● **Action item**: Extract all lines from the data beneath that include the word "computer".

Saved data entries
▬▬▬▬▬▬

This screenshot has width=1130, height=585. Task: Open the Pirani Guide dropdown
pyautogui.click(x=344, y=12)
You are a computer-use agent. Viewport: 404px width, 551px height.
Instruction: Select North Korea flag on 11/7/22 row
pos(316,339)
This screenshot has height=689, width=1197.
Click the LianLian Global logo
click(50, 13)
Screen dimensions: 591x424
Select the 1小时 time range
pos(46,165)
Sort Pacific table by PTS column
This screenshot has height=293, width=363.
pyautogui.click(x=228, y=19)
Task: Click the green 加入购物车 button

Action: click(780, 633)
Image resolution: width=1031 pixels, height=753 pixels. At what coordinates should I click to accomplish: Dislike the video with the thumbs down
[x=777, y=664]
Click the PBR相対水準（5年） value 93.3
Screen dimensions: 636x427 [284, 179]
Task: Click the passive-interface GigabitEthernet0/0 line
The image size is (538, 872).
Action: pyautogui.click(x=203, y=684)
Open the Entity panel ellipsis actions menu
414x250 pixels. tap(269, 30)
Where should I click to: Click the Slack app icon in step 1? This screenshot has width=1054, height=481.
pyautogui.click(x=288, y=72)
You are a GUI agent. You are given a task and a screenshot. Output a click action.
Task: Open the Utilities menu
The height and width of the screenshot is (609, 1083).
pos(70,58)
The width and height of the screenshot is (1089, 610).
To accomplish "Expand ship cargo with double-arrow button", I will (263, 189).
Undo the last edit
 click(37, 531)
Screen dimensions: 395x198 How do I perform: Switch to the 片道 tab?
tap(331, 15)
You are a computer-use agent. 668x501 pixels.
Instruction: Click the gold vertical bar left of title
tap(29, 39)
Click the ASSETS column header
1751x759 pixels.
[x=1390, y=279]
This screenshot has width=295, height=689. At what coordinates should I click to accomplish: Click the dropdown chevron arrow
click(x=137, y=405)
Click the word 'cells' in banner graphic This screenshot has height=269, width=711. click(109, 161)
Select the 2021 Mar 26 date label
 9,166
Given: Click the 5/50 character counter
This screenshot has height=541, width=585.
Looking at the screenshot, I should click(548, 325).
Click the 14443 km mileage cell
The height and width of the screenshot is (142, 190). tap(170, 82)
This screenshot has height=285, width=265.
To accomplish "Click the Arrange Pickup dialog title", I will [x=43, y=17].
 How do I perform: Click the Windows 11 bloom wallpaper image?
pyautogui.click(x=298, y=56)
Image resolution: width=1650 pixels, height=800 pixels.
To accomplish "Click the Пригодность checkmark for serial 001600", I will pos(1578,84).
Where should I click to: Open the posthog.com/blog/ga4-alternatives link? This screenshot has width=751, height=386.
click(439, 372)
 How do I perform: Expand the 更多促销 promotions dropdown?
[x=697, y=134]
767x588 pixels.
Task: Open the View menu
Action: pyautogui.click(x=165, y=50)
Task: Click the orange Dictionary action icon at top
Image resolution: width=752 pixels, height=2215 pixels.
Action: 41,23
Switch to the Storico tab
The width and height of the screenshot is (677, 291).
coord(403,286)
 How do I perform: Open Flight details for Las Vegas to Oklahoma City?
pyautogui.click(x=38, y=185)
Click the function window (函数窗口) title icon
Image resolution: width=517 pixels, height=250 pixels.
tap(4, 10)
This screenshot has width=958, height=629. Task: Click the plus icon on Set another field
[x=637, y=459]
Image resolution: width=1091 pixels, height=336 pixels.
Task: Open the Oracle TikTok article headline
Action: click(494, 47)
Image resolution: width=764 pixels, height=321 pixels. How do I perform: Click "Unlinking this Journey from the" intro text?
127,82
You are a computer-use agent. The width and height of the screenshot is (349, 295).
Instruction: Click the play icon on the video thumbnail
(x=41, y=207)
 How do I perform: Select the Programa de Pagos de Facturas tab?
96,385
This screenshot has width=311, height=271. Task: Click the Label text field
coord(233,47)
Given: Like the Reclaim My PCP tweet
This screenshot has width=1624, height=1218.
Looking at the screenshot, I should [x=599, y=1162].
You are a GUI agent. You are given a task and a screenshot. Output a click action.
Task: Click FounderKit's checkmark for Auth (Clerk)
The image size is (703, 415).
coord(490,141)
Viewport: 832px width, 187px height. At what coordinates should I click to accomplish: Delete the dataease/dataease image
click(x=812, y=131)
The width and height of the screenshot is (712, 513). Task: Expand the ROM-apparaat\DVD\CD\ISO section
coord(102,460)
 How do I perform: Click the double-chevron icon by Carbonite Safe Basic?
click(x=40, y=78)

▬▬▬▬▬▬

● **Solved problem**:
You are a computer-use agent. Viewport: 404px width, 551px height.
You are a computer-use agent. 668x501 pixels.
You are a computer-use agent. The width and height of the screenshot is (349, 295).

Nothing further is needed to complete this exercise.